Three weeks after investing the money, the three of them discover they were duped and are now in financial ruin. As they no longer own their bungalow, the trio have to live in a chawl (tenement). Pappu arrives at the bungalow the next day to pick up his portion of the money only to find the bungalow occupied by a Parsi gun collector. Pappu is now in trouble because he had borrowed money from a lisping but dreaded gangster, Tiwari, who will kill him if he doesn't pay up. When he comes across Raju, he pretends to be sympathetic upon hearing that they were scammed. He tricks him and brings the three to Tiwari, who tells them they have to come up with the money or else they will be killed. As they are escorted home by Tiwari's goons, the three manage to escape. The trio are about to leave the city when Raju remembers that he owes rent to Anjali, the chawl accountant's daughter. They head over to her house and are surprised to find that she is Pappu's sister. Tiwari's goons show up and kidnap Anjali because Pappu had not returned the money. Feeling guilty that he is the one who got Anjali in trouble, Raju decides that he will go to Tiwari and try to get her freed. Shyam and Baburao refuse to leave without him and decide to stay as well. The three go back to Tiwari to ask him to release Anjali, and Tiwari tells them to bring the money in order to release Anjali.

Raju, Shyam, and Baburao now have three days to come up with ₹40 lakh. Raju overhears the neighbor, Munna Bhai, plotting to steal drugs from his rival, Nanji Bhai, and, wrongly assuming they are talking about stealing money, plans to steal from Munna Bhai. Meanwhile, Tiwari sends Pappu along with his men to steal a collection of 15 antique guns from the Parsi gun collector. However, Pappu's men unwittingly sells the three most valuable guns from the collection (worth ₹5–6 crore) to Kachra Seth, a scrap dealer who also deals in stolen goods, to Tiwari's anger. Raju, Shyam and Baburao, in turn, purchased the three guns locally from Kachra Seth for their mission.

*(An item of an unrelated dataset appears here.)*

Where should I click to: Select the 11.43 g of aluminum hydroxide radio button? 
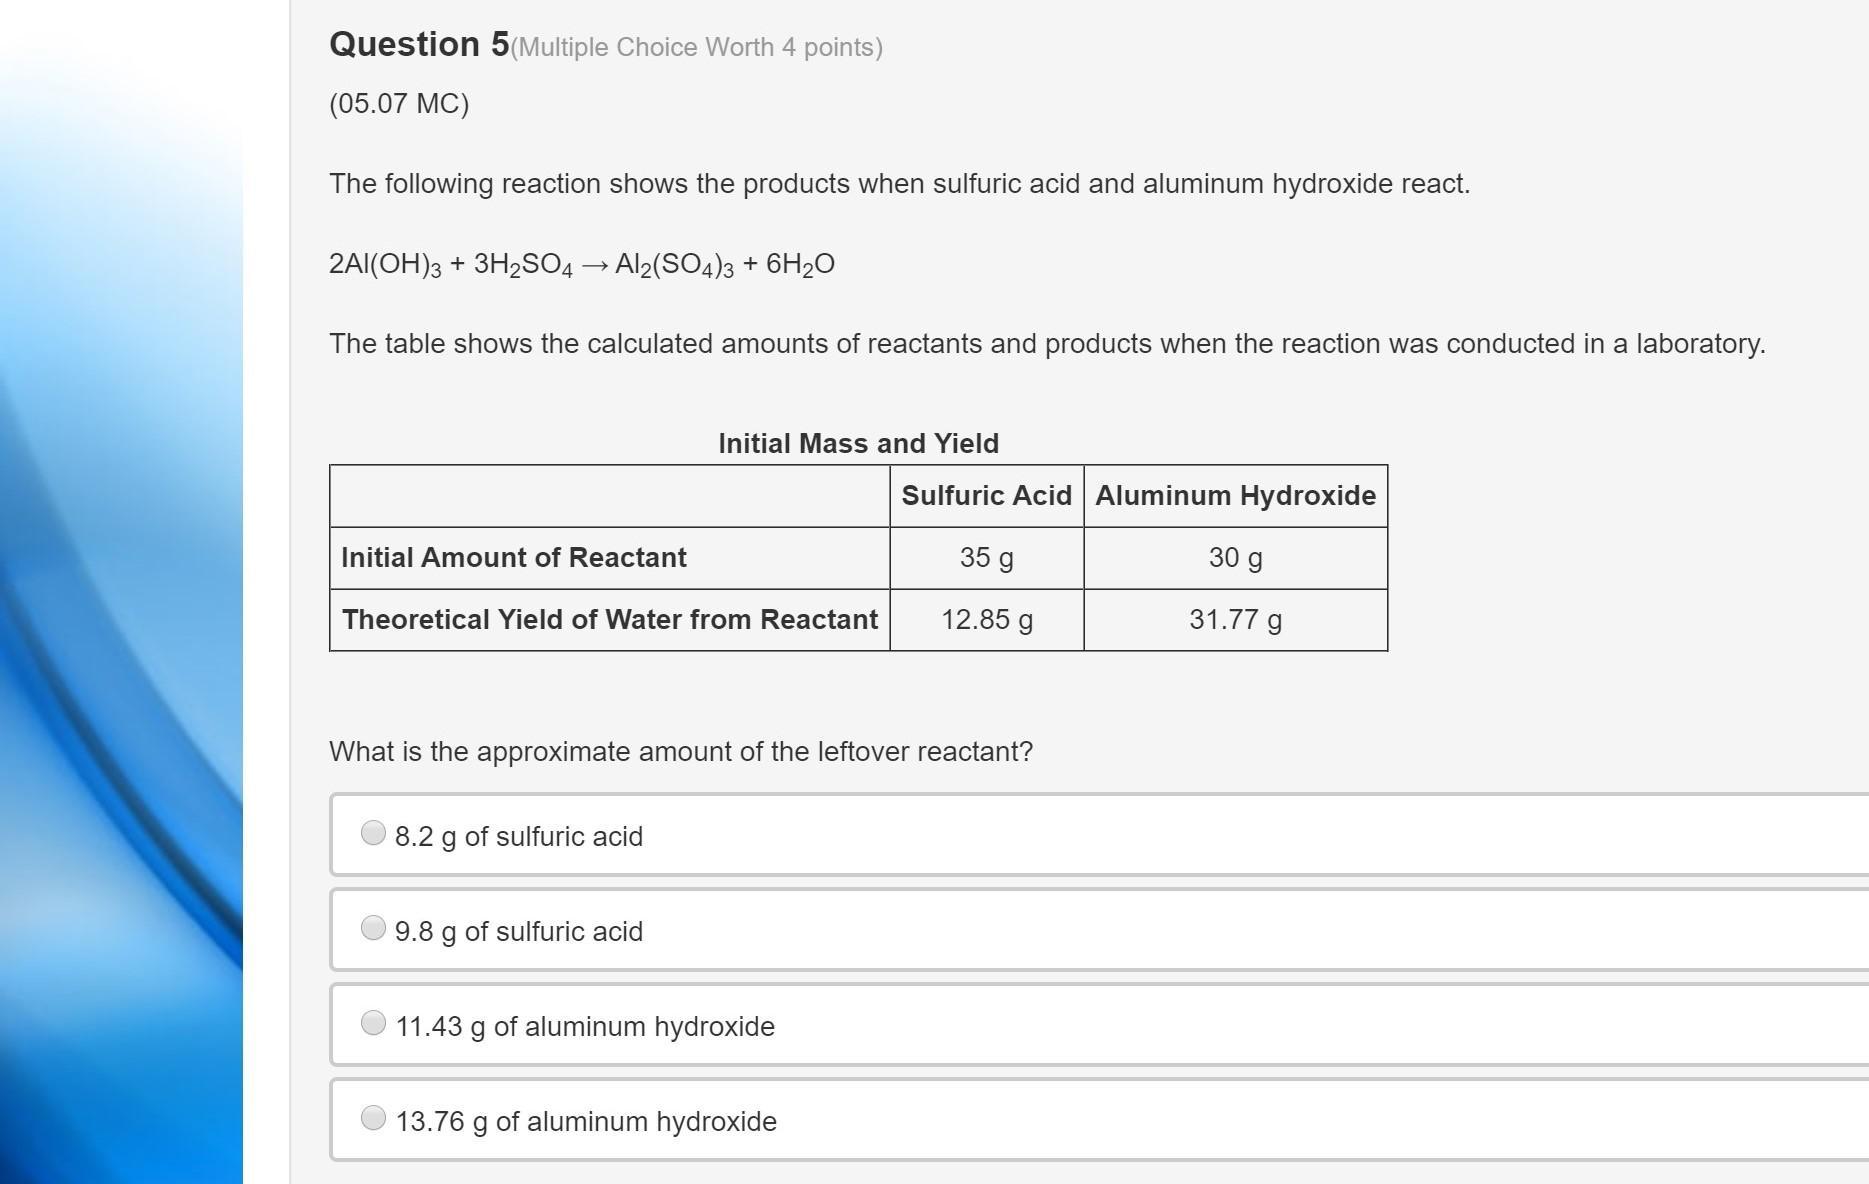pyautogui.click(x=373, y=1023)
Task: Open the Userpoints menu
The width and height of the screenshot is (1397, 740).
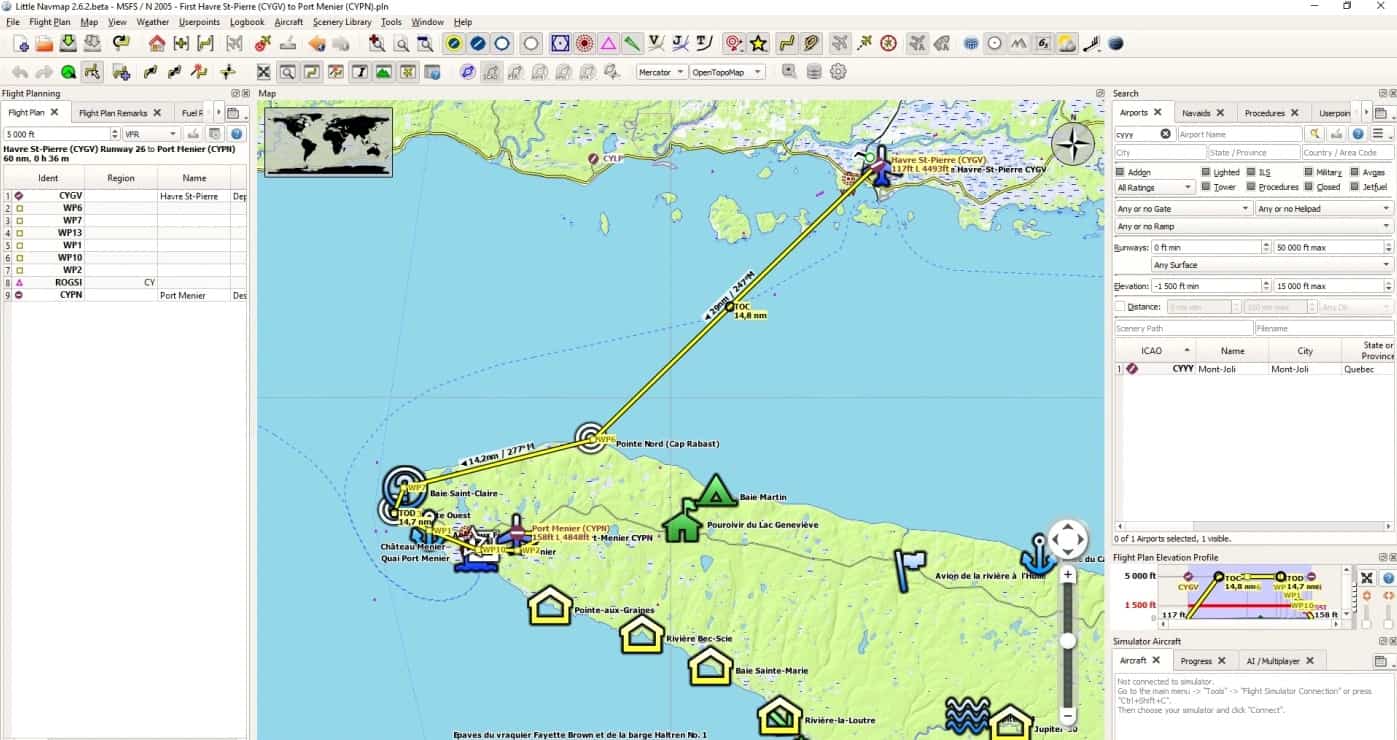Action: coord(199,22)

The trio barely succeed but are confused when they don't find money inside. Raju recognizes the drugs and tells them that they are worth at least ₹3 crores (thirty million). They think that if they can sell them to Kachra Seth and pay off Tiwari, they can also become rich.

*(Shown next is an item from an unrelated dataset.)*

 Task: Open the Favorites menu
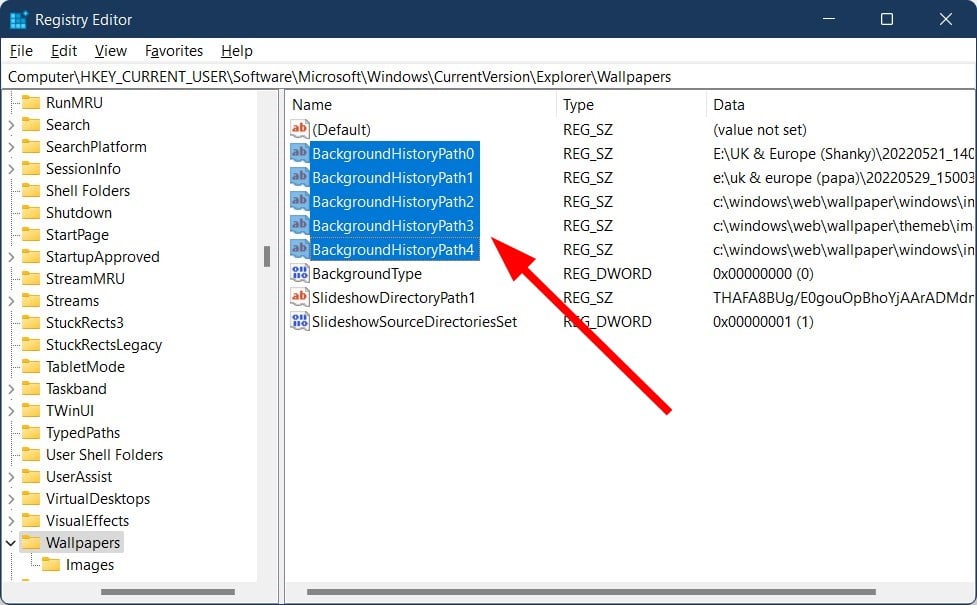(174, 51)
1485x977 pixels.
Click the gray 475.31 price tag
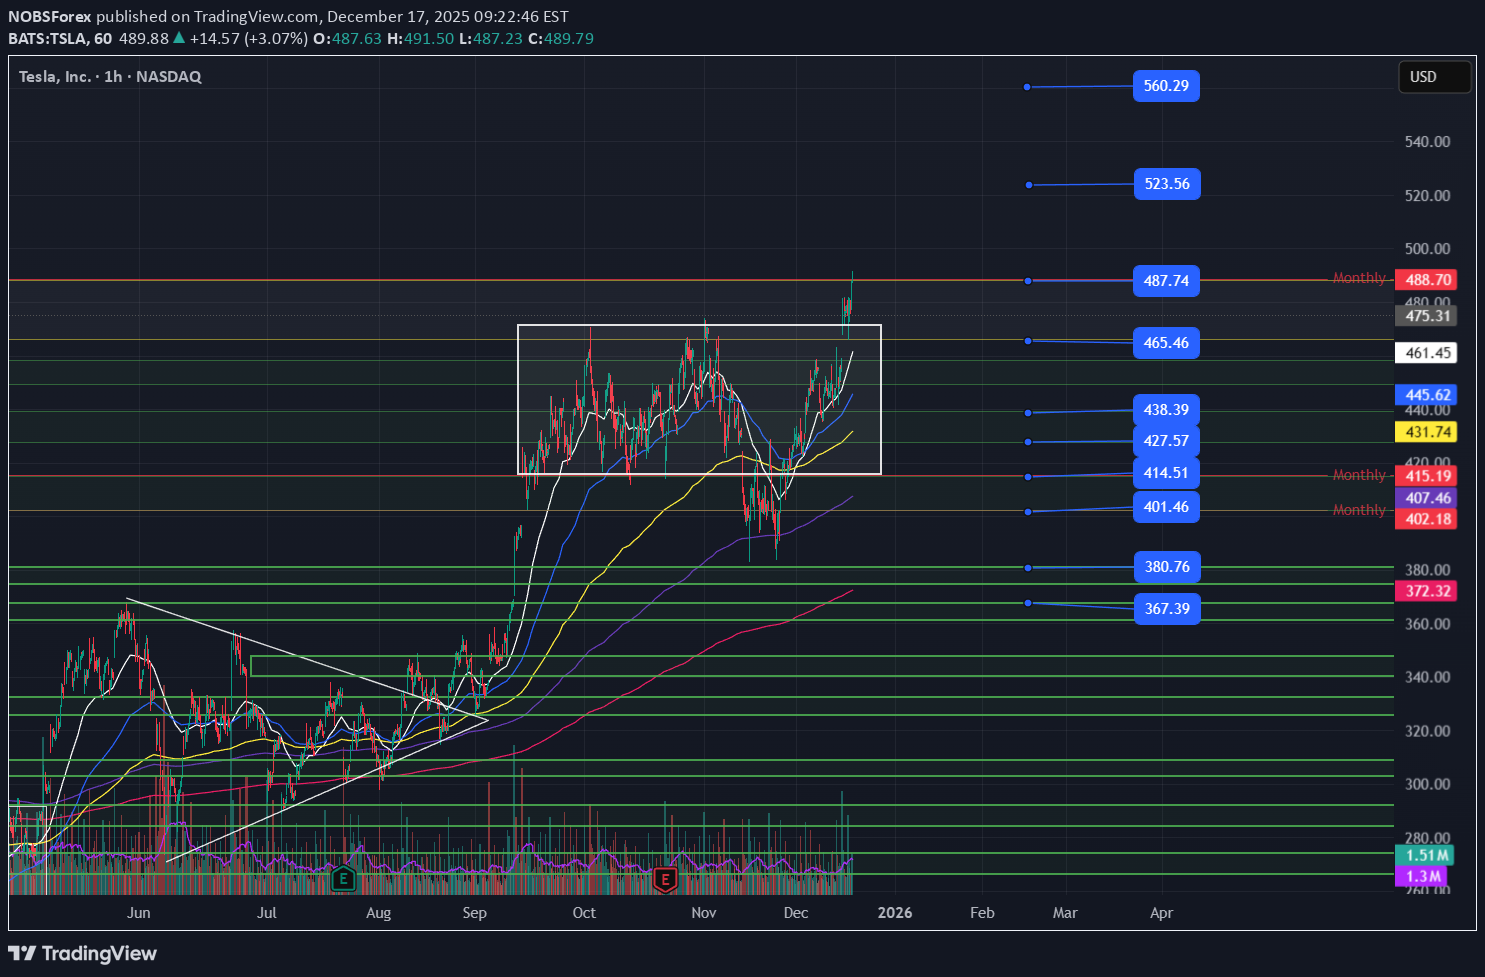pyautogui.click(x=1427, y=316)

The trio and Anjali then run into Anuradha, who reveals the entire scam was hatched by Kabira's (the gangster from the first film) close aide Chhota Chetan to get revenge on the trio and that the only reason she went along with it was that they were holding her niece hostage (Anuradha's sister was Kabira's gang member and part of the first film's kidnapping plot). Their money was converted to diamonds to pay the ransom, but she fled with them once she discovered her niece had escaped and with her uncle, hid them under a decoration of a circus train (named "Kook-Doo-Koo"). Meanwhile, Kachra Seth takes Raju's drug sample to his boss, Nanji Bhai, who identifies it to have been stolen from himself. He forces Kachra Seth to make the trio return the drugs to him in exchange for commission. Munna Bhai accidentally discovers the remaining drugs stolen by the trio at their house and takes them back along with the three guns. Tiwari's henchmen also reach to collect the money at the same time the group returns, and beat up Munna Bhai's henchmen and kidnap the girls.

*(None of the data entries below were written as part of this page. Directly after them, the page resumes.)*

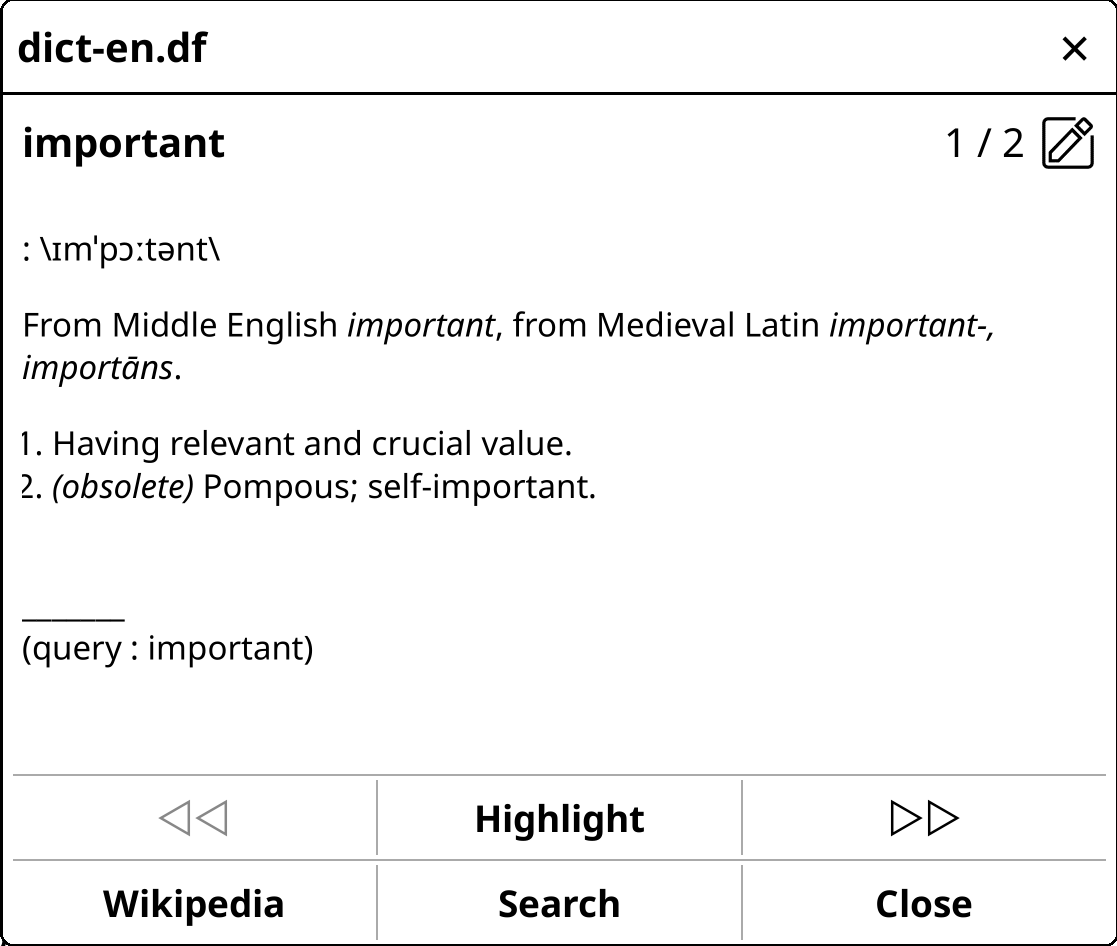Highlight the selected word
This screenshot has width=1117, height=946.
[x=558, y=817]
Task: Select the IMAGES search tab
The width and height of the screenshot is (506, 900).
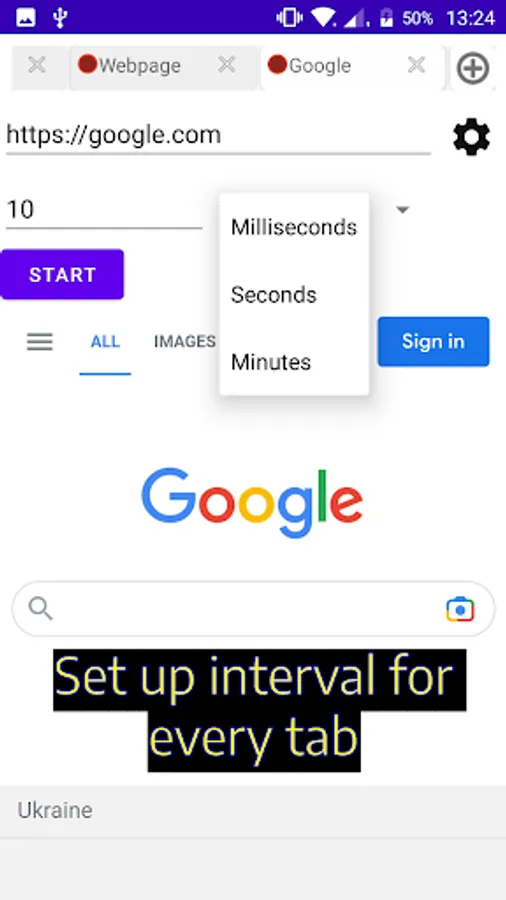Action: [185, 342]
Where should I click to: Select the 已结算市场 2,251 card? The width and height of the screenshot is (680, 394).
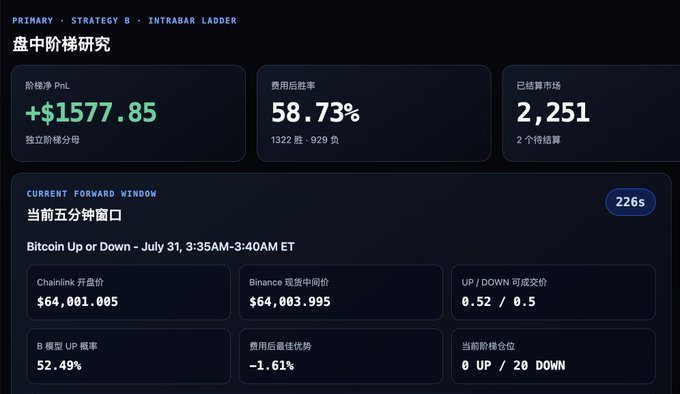point(591,114)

Deciding to use fake suitcases to trick Kachra Seth and Nanji Bhai into giving them money to pay off Tiwari's loan, the trio arrange the exchanges at the Great Royal Circus, with Munna Bhai's henchmen and Chhota Chetan overhearing them. The Parsi gun collector and Pappu see Munna Bhai with the guns and follow him to the circus, while the group of actors who drop the trio off there also learn about the money there and decide to follow. At the circus, the trio realizes too late that Kachra Seth and Nanji Bhai have given them fake banknotes. The trio decides to give the fake money to Tiwari, hoping he will assume it's real. Tiwari does so and releases the girls, but after Kachra Seth and Nanji Bhai discover the fake suitcases, they confront the trio and get into an argument with Baburao, who accidentally reveals the money is also fake, resulting in a prolonged cat-and-mouse chase in the circus premises where everyone attempts to get hold of the drugs and the diamonds. These are strewn all over the ground in public by an escaped gorilla that Munna Bhai provoked. Soon the police arrive, and they arrest Tiwari, Nanji Bhai, Pappu, Munna Bhai, Chhota Chetan, and the Parsi gun collector, while the trio flee along with Anjali, Anuradha, and her niece.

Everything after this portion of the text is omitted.